**WHAT YOU WILL DO:** Would you please copy the part of the material below that opens with the line containing "[Duran Duran Share" and closes with the line containing "[Robbie Fowler claims"? Copy it exactly, and only it.

□ □ □ □ □ □ □

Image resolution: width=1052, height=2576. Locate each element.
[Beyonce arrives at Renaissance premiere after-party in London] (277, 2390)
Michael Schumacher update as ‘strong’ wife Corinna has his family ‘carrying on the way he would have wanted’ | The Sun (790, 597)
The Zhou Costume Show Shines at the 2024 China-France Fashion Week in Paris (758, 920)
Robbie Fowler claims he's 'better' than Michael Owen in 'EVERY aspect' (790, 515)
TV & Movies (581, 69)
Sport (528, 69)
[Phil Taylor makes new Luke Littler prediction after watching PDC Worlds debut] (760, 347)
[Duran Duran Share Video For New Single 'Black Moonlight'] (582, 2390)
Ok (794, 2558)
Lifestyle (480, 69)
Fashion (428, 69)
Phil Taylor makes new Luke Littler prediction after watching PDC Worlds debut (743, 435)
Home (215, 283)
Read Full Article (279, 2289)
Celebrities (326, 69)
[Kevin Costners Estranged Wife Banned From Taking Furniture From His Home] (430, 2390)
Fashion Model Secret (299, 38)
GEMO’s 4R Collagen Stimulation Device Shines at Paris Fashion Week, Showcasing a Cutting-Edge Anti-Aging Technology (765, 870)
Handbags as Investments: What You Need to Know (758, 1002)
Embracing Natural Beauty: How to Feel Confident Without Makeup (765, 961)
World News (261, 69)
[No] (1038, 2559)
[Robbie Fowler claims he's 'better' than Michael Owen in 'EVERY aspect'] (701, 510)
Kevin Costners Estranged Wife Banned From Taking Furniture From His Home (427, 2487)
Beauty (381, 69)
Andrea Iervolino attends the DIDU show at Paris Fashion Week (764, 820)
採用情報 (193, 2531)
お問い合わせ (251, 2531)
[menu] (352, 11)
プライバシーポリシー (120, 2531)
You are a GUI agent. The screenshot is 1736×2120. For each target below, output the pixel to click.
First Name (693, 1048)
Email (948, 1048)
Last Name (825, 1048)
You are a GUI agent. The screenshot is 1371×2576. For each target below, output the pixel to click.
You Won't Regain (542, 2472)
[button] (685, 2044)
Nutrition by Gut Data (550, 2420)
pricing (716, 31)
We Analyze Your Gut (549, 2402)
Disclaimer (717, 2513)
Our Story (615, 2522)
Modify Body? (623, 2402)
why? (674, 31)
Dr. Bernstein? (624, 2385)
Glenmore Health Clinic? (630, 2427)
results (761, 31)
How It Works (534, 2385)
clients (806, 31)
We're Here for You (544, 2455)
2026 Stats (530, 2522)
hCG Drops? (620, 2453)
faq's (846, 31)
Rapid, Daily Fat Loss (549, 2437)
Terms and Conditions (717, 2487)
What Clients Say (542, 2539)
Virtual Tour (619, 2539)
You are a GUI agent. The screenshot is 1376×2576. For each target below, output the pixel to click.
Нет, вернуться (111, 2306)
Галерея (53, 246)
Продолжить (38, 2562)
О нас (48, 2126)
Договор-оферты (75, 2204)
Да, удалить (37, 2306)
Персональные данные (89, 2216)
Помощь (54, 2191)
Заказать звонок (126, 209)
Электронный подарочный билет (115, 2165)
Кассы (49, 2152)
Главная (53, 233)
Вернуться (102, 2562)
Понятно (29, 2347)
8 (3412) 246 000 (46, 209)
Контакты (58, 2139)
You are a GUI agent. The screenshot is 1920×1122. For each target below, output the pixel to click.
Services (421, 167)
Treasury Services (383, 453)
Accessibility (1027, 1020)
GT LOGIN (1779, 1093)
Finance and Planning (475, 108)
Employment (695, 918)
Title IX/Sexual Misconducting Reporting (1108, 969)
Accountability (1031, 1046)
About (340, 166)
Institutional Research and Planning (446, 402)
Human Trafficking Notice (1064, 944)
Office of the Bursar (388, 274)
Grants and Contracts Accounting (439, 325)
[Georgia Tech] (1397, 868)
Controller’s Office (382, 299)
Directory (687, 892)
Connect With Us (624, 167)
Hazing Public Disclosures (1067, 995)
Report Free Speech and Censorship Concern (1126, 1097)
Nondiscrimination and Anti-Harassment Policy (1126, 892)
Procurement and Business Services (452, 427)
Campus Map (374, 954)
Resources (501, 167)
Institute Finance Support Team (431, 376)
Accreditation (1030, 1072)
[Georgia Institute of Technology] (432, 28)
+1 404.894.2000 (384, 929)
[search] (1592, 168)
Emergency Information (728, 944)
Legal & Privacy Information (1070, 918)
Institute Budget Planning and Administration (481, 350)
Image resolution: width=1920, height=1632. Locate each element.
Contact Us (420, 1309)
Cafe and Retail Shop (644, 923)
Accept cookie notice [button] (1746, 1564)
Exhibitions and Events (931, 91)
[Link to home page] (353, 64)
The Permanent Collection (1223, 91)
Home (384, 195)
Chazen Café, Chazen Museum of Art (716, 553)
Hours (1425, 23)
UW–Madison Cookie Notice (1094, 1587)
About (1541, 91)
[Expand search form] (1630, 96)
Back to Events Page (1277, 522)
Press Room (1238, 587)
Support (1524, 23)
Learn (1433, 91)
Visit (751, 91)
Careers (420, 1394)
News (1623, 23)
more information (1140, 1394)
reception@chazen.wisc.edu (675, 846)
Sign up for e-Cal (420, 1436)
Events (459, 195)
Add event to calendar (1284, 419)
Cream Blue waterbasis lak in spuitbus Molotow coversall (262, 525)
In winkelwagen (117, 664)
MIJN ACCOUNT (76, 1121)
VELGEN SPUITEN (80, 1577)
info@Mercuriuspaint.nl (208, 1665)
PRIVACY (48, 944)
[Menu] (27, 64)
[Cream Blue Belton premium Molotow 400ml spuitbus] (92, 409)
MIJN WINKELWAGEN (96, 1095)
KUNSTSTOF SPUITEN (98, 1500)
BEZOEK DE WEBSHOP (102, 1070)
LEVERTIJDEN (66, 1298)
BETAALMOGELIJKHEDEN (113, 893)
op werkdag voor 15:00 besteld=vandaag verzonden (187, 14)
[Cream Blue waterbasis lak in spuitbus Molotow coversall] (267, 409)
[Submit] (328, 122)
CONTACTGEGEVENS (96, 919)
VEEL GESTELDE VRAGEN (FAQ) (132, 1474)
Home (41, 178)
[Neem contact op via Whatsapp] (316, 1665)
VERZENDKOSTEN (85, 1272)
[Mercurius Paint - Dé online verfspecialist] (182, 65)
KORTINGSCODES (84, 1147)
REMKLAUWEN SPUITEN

□ □ □ □ □ □ □

**TASK RESPONSE:**
[Duran Duran Share Video For New Single 'Black Moonlight'] (582, 2390)
Ok (794, 2558)
Lifestyle (480, 69)
Fashion (428, 69)
Phil Taylor makes new Luke Littler prediction after watching PDC Worlds debut (743, 435)
Home (215, 283)
Read Full Article (279, 2289)
Celebrities (326, 69)
[Kevin Costners Estranged Wife Banned From Taking Furniture From His Home] (430, 2390)
Fashion Model Secret (299, 38)
GEMO’s 4R Collagen Stimulation Device Shines at Paris Fashion Week, Showcasing a Cutting-Edge Anti-Aging Technology (765, 870)
Handbags as Investments: What You Need to Know (758, 1002)
Embracing Natural Beauty: How to Feel Confident Without Makeup (765, 961)
World News (261, 69)
[No] (1038, 2559)
[Robbie Fowler claims he's 'better' than Michael Owen in 'EVERY aspect'] (701, 510)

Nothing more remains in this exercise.